Passados oito anos de seu oferecimento no Liceu, em 1934, a disciplina "Psicotécnica” faz seu ingresso na academia pelas mãos de Mange. Anuários da Escola Livre de Sociologia e Política mostram que o curso de Mange é bem-sucedido, e perdura até 1944. O programa do curso de 19406, que contém também algumas indicações bibliográficas, auxilia em nossa leitura do curso de 1934 (e vice-versa), e a observar melhor algumas diferenças deste em relação ao curso de 1926.
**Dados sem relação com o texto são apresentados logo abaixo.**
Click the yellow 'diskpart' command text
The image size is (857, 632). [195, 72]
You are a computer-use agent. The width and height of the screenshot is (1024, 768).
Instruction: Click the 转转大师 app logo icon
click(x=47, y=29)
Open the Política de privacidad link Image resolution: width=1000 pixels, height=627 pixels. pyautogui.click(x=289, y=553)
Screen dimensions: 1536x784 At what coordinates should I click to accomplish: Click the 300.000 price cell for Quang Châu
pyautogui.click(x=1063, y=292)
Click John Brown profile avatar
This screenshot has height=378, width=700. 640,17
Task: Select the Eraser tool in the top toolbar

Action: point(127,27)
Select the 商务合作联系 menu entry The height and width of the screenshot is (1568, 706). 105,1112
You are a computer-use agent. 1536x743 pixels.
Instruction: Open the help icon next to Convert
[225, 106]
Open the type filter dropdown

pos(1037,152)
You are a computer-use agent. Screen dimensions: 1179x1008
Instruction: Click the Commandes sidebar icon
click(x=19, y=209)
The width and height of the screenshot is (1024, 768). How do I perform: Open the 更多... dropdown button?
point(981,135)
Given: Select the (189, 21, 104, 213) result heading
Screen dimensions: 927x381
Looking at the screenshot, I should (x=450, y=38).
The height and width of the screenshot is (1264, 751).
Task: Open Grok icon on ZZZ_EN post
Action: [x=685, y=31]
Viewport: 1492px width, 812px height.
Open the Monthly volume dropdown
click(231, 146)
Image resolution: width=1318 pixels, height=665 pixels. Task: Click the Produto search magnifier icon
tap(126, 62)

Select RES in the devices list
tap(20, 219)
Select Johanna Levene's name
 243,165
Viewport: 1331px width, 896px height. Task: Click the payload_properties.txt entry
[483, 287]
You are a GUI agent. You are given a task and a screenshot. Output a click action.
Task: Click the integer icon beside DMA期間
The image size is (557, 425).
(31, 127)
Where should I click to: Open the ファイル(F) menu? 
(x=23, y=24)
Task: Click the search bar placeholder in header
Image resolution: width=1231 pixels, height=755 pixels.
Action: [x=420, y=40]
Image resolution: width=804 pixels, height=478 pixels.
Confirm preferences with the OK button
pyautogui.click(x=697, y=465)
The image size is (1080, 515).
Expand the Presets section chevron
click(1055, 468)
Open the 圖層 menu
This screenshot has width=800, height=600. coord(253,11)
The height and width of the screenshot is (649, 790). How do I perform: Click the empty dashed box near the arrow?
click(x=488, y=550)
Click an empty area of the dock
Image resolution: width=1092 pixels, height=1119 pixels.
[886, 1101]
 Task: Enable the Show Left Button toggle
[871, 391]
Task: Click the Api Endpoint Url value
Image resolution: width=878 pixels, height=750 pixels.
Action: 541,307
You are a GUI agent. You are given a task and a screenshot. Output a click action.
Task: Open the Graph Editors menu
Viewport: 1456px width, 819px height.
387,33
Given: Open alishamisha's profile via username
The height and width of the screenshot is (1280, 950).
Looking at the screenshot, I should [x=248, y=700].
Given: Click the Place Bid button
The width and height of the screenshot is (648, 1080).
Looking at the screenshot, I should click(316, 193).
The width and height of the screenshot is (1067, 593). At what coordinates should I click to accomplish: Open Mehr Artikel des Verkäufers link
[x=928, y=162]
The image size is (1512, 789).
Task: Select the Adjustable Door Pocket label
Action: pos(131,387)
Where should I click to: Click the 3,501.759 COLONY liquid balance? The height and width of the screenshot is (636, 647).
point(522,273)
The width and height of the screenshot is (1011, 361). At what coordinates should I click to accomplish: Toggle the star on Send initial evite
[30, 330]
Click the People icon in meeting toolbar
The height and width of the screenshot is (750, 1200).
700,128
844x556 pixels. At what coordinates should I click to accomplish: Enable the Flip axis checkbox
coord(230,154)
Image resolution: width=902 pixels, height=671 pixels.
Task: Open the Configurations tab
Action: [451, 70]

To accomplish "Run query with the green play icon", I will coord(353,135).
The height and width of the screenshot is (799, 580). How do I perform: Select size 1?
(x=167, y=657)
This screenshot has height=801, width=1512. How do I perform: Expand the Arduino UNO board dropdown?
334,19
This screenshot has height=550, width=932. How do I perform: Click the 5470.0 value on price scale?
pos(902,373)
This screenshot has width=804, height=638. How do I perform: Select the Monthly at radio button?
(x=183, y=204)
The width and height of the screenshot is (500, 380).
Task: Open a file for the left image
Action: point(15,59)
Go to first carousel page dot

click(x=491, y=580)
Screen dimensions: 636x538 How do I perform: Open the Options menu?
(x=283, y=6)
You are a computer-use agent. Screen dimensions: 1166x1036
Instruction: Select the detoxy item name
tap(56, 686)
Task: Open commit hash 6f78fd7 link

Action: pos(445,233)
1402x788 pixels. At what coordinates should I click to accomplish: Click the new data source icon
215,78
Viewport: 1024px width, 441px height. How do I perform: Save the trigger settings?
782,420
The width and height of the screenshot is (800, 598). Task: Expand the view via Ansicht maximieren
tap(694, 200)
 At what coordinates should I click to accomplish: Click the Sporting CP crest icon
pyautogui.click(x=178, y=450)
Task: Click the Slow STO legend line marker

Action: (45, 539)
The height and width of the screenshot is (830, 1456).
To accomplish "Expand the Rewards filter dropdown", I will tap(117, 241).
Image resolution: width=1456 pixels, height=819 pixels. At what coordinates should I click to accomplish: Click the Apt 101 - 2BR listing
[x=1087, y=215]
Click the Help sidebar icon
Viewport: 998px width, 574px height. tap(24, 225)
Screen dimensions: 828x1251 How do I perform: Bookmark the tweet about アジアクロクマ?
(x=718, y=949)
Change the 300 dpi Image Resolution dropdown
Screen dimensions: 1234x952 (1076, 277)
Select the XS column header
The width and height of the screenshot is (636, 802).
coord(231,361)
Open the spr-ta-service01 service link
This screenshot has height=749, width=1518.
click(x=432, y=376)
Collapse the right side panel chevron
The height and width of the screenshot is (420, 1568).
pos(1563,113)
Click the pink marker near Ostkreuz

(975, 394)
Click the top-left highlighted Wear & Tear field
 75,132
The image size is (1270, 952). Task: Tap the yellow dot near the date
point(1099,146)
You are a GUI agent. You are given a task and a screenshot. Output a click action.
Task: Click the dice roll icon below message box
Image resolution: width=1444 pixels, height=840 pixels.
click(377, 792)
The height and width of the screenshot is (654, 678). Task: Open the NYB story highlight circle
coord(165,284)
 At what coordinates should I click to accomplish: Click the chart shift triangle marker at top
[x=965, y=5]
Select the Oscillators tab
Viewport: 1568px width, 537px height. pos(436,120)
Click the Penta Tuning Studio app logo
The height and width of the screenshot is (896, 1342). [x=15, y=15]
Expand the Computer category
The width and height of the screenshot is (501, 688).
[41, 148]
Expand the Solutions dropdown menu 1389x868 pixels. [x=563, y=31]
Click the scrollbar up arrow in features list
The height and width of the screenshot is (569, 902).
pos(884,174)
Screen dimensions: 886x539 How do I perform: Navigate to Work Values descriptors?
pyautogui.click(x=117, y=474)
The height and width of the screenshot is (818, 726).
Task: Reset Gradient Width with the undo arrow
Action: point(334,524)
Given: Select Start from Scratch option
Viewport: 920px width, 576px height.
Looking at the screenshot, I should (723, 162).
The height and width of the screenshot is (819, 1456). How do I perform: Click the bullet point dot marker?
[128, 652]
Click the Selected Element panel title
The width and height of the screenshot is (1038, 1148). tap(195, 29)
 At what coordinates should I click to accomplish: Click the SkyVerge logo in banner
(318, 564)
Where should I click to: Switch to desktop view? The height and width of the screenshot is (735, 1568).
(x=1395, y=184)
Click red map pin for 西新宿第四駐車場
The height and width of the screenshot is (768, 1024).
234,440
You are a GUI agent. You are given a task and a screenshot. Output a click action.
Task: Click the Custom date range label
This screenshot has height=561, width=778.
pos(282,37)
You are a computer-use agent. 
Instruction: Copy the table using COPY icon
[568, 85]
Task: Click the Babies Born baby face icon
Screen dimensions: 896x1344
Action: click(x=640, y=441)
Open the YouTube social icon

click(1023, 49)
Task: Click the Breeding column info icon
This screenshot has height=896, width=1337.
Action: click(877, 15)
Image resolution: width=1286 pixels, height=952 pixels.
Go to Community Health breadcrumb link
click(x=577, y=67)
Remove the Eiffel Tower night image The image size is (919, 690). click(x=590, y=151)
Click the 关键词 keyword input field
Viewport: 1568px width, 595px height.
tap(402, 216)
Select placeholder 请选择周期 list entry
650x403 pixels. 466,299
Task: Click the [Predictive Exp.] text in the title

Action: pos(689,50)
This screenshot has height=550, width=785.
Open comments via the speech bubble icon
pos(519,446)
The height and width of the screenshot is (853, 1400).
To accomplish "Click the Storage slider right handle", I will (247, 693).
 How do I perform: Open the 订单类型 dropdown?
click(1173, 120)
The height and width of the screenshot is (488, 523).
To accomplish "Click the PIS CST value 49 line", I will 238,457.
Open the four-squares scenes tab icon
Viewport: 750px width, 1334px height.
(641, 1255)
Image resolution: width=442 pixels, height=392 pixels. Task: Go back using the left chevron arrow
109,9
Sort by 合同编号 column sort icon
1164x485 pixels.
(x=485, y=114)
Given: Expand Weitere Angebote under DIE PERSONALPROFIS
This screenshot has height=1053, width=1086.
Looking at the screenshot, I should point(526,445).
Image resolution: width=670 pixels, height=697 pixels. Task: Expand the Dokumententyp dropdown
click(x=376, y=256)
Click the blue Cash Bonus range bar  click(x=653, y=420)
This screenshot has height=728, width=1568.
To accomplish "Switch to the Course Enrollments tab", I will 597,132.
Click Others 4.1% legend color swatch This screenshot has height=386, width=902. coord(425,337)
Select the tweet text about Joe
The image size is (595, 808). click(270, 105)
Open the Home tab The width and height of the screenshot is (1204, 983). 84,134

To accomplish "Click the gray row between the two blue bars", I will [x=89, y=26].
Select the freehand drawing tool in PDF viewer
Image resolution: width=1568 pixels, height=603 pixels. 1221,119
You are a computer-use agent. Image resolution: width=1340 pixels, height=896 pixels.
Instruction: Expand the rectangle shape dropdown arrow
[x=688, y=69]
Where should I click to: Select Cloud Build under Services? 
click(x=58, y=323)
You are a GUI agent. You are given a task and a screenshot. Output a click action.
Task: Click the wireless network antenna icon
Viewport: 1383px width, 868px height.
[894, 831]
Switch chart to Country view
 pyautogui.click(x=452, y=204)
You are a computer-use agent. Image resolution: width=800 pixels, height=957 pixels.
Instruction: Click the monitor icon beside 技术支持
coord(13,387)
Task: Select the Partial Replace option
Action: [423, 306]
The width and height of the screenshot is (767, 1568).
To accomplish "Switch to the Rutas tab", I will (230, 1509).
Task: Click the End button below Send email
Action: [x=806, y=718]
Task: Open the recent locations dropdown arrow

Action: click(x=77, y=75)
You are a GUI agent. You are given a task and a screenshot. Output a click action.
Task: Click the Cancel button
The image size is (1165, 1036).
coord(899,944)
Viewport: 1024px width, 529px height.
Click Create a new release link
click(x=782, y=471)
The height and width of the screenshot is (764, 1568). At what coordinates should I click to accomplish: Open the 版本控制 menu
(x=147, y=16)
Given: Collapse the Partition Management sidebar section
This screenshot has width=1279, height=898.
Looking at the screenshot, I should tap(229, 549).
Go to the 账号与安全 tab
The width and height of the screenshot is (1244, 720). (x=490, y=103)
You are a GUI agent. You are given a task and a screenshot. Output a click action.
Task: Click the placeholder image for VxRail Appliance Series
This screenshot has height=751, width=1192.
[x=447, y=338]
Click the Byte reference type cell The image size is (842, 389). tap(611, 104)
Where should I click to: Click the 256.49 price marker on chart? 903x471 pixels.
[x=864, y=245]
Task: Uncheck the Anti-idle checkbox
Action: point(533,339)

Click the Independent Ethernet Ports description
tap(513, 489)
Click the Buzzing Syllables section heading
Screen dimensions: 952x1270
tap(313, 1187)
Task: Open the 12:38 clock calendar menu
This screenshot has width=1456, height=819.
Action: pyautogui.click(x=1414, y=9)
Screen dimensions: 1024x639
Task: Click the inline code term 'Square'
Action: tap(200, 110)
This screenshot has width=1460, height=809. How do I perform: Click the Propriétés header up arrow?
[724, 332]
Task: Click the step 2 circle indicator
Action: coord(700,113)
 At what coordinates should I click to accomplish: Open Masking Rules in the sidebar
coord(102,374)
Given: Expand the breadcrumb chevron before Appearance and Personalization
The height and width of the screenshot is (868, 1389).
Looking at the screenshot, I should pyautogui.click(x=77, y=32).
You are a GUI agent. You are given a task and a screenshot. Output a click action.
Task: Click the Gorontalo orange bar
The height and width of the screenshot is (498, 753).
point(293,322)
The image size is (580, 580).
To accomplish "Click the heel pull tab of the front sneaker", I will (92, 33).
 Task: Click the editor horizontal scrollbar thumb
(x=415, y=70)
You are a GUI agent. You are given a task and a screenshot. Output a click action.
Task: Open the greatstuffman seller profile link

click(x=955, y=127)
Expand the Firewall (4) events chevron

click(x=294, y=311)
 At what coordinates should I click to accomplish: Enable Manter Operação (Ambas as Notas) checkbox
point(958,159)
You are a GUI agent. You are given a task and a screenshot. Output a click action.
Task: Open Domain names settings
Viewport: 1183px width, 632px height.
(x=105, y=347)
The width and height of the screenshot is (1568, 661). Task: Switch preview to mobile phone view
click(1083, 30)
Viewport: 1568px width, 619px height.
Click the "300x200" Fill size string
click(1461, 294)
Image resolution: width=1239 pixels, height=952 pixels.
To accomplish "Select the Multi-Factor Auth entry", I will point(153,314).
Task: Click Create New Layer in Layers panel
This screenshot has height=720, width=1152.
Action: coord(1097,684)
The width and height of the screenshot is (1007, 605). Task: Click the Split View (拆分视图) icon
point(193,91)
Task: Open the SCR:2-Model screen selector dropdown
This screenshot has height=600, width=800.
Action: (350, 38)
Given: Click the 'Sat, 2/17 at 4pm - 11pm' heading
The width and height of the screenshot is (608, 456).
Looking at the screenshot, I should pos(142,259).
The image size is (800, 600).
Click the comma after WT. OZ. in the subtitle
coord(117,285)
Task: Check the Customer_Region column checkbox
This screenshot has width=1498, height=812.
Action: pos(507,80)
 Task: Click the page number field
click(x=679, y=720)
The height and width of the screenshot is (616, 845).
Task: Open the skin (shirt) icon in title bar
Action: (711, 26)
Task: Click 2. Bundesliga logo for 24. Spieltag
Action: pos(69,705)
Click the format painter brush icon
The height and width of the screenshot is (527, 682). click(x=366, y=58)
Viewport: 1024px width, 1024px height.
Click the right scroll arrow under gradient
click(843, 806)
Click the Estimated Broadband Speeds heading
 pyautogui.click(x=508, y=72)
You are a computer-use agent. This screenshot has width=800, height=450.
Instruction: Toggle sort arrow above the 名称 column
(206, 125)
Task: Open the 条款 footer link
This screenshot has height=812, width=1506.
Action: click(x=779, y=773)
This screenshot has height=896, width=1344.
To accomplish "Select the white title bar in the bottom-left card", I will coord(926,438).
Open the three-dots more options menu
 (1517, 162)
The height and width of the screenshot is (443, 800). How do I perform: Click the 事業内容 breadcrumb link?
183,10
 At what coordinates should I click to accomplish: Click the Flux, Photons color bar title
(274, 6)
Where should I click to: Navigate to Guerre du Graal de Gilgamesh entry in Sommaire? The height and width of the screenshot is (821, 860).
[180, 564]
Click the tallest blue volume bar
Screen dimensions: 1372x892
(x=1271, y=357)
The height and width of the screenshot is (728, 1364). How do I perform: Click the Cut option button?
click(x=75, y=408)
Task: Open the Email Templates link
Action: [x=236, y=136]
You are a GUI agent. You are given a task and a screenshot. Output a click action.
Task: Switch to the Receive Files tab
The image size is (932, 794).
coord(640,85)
As anotações do curso de 1934 - a sebenta - foram datilografadas por um aluno desconhecido, encadernadas e dadas de presente a Mange7. O curso, semestral, iniciado em 19 de fevereiro e concluído em 28 de maio de 1934, foi dividido em 27 aulas, ministradas duas vezes por semana. Enquanto o curso de 1926 enfatizava a aplicação de provas psicotécnicas, o curso de 1934 expõe sua inserção nas áreas industrial e do trabalho e inclui uma narrativa sobre o desenvolvimento histórico da matéria. Já na terceira aula, percebemos um deslocamento da antiga preocupação em defender a seleção profissional como campo de atuação da psicotécnica, na direção da formação profissional - o que será importante para fundamentar o campo que Mange busca instaurar na educação para o trabalho.
COMPARANDO VERSÕES: PSICOTÉCNICA, TECNO-PSICOLOGIA E ERGONOMIA
Para explicar como a psicologia se insere na área do trabalho, Mange vale-se dos conhecimentos da tecno-psicologia. A lista de “livros recomendados” da ementa de 1940 elucida a origem do termo: o livro Tecno-psicologia do trabalho industrial, de Walther, aparece em todas as ementas de curso de Mange nos Anuários. Notícias em periódicos da época mostram que León Walther, professor russo da Universidade de Genebra, estivera no Brasil em 1929, ministrando uma conferência na Associação Comercial de São Paulo (A SELECÇÃO 1929, p. 6). Ainda que não saibamos se Mange esteve envolvido com a vinda de Walther ao país, percebemos na leitura da sebenta de 1934 uma aproximação à obra do russo.
Os tópicos de conteúdo são os mesmos na introdução dos cursos de 1934 e de 1940, mas há uma diferença na ordem de exposição, sugerindo uma mudança na linha de raciocínio que conduz Mange às conclusões finais. No curso de 1934, “Aptidões Profissionais” ocupa a parte mais extensa do curso, e também o encerra. Seguindo Münsterberg, Mange observa que a “psicotécnica é a ciência da aplicação prática da psicologia aos problemas culturais” (MANGE, 1934, 1a. aula, p. 1) - entendendo-se por cultural, aqui, os problemas gerados pelas atividades humanas com um fim prático (leia-se técnico, como o era para Piéron).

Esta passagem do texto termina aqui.